Расторгли помолвку по обоюдному согласию семейств. Полагаю, ее заключили на всякий случай, чтобы деньги и земли не ушли чужим. Вдруг бы мой отец раньше срока отправился к Демиургу, набежали бы охотники за приданым, а матушка, при всем моем уважении, женщина мягкая и ведомая.
Характерно, с Уильямом, вторым сыном тетушки Джейн и дяди Кристофера, обручать меня не стали, хотя он пока не обзавелся женой. Он на год старше меня, виделись за ужином. Страшно худой, с оттопыренными ушами, еще и с последствиями давней болезни на лице: Уильям переболел оспой. Кузен пытался за мной ухаживать, предлагал то кусочек того, то кусочек этого под негласное одобрение матери. Говорю же, тетя Джейн наместника для Марии приглядела, вот и подначивала сына меня увлечь. А чем там увлечешься, только по приказу отца с кислой миной по саду гулять, стихи слушать – Уильям их сочиняет. Скверные стихи, но девица благородного происхождения обязана рукоплескать и восхвалять любые старания мужчины. С трудом от него отделалась. И угодила в руки Марии…
Покосилась на спящую кузину – лежит на боку, одна рука под головой, другая вдоль туловища. На губах – мечтательная улыбка. Эх, мне бы так спать!..
Отдернула полог и свесила ноги с перины, нашарила огарок свечи. Спущусь на кухню, подогрею себе немного молока, без него заснуть у меня вряд ли получится. Безусловно, бродить по дому в одной сорочке и в ночном чепце неприлично, но все спят, вряд ли я кого-нибудь встречу.
Затеплила огонь и, убедившись, что Мария не проснулась, не засыплет меня вопросами, выскользнула за дверь.
Прохладно, пусть и не так, как в замке. Весна весной, но ночи порой холодные, особенно на севере графства, где расположен Вулридж. И тихо, не единого шороха.

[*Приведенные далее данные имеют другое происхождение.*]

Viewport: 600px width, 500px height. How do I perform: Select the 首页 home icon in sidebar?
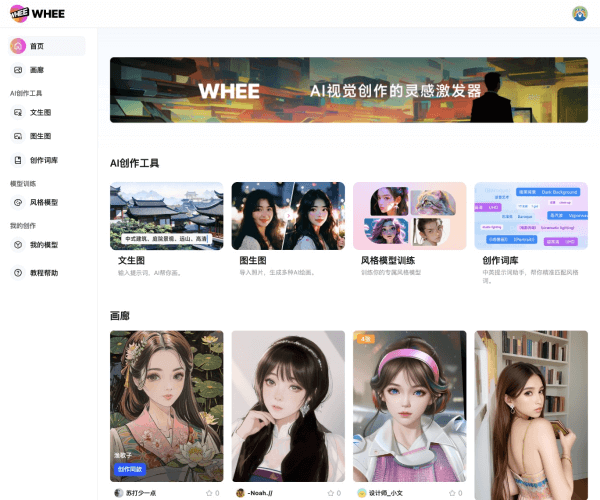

Старясь не шуметь, заслоняя пламя свечи ладонью, прокралась мимо комнаты Уильяма, спальни отца и супружеской спальни хозяев дома – в городе иные правила, нет женских и мужских половин – и благополучно добралась до лестницы. Только ступила на верхнюю ступеньку, как услышала голоса. Затаившись, пригнулась. Когда там, внизу, мелькнула тень, со страха затушила свечу. Ну вот, теперь я не видима, но и сама плохо вижу. Правда, ненадолго – очень скоро холл озарился светом трикирия[3]. Его держал в руках… отец. От изумления прикусила изнутри щеку и теснее прильнула к перилам.